» Dataset
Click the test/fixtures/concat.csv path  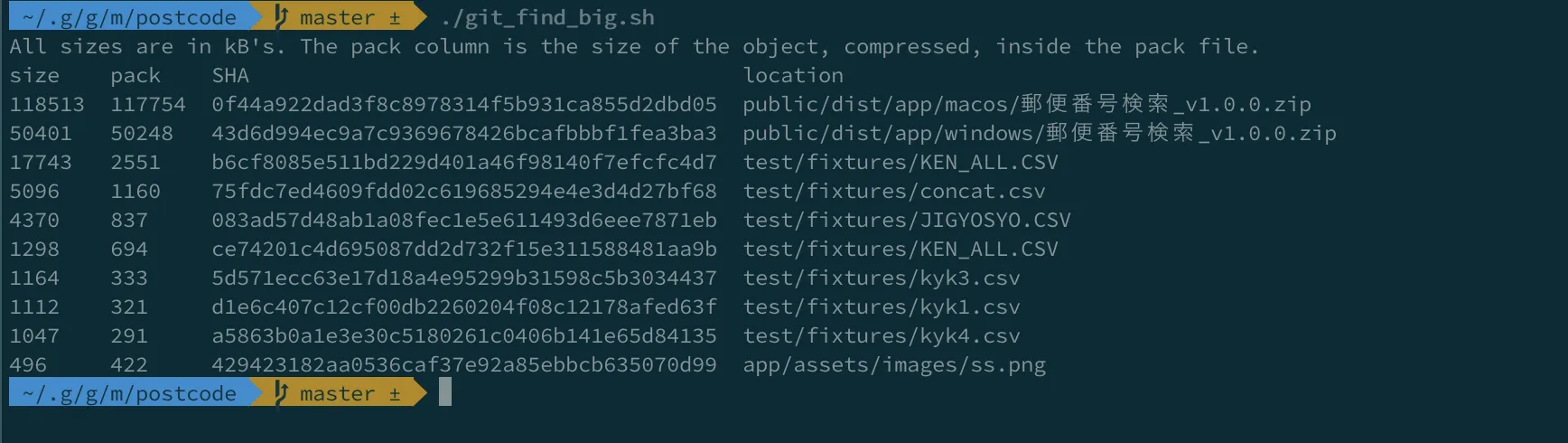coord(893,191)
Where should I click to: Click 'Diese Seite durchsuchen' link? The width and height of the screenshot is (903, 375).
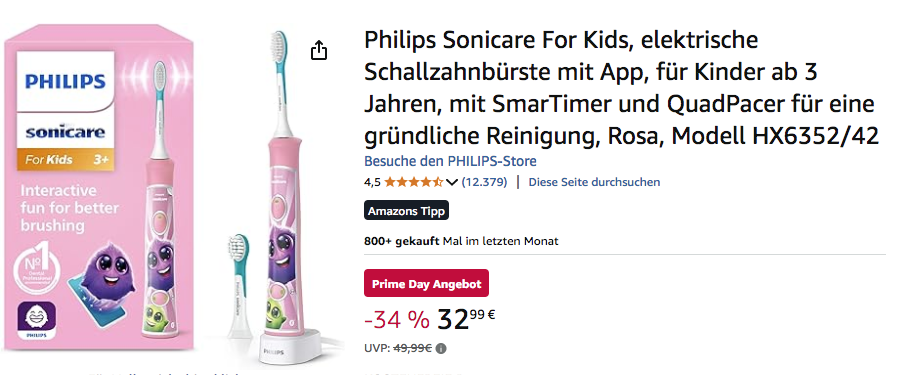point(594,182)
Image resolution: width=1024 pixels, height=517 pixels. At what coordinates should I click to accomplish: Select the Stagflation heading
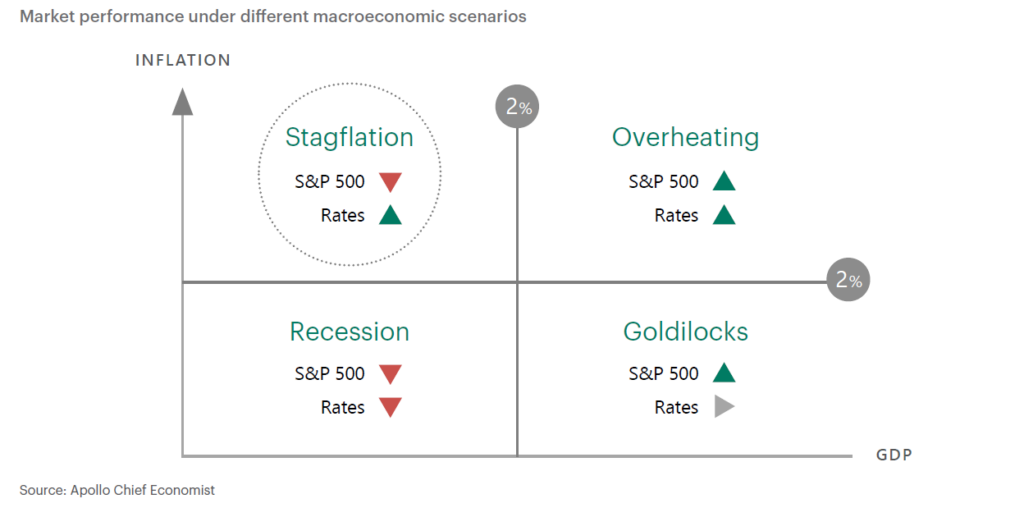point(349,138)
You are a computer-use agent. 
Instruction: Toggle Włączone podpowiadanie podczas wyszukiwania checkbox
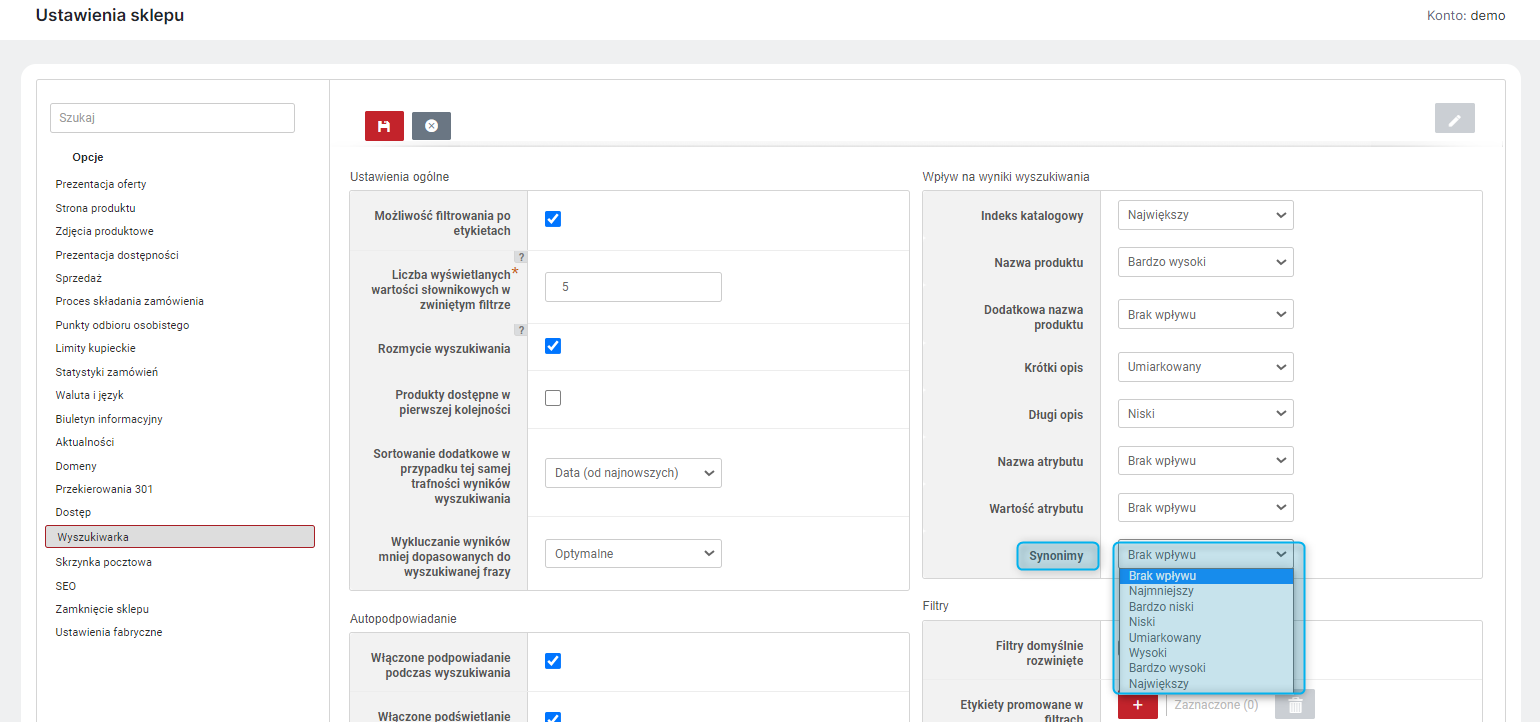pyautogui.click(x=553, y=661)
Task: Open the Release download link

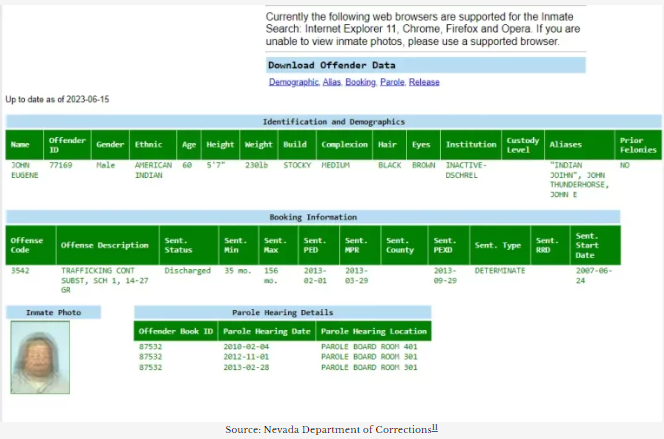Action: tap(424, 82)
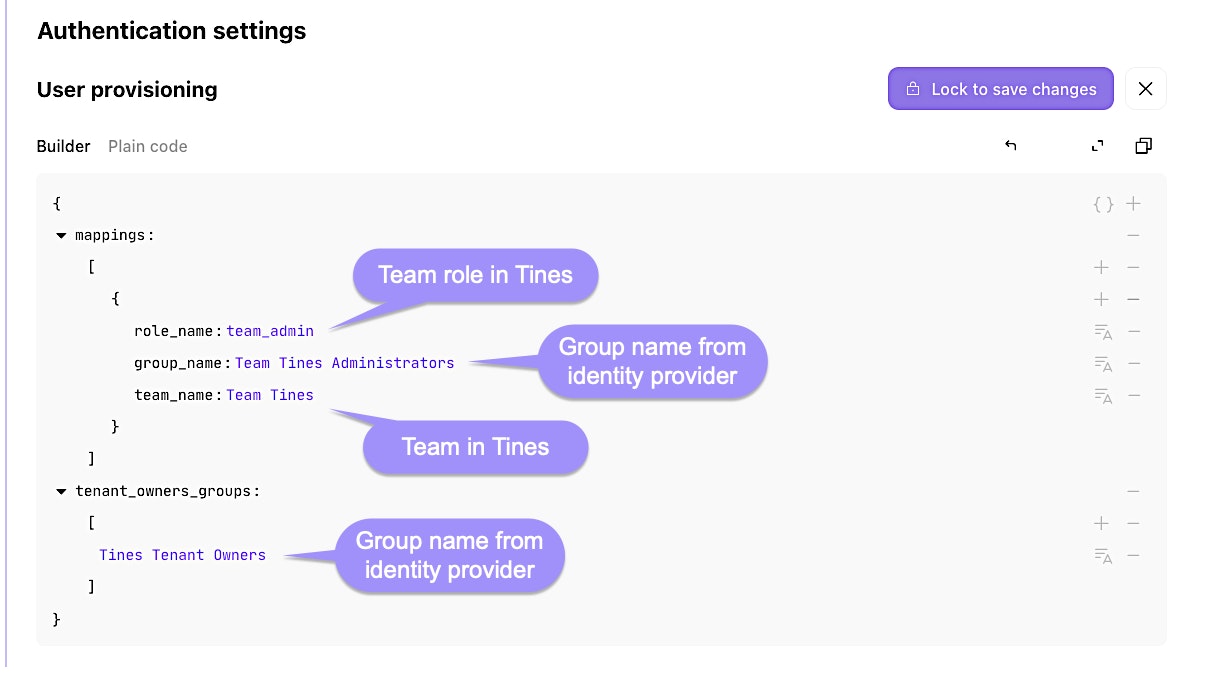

» Required work
Everything from the line with "Where should I" through the final line of the records above should be written out exactly, minus the pictures.

» Exercise solution
Where should I click to: Click 'Diese Seite durchsuchen' link? The width and height of the screenshot is (903, 375).
point(594,182)
Image resolution: width=1024 pixels, height=517 pixels. At what coordinates should I click to accomplish: Select the Stagflation heading
point(349,138)
You are a computer-use agent. 
Instruction: Toggle Włączone podpowiadanie podczas wyszukiwania checkbox
pyautogui.click(x=553, y=661)
Task: Open the Release download link

Action: tap(424, 82)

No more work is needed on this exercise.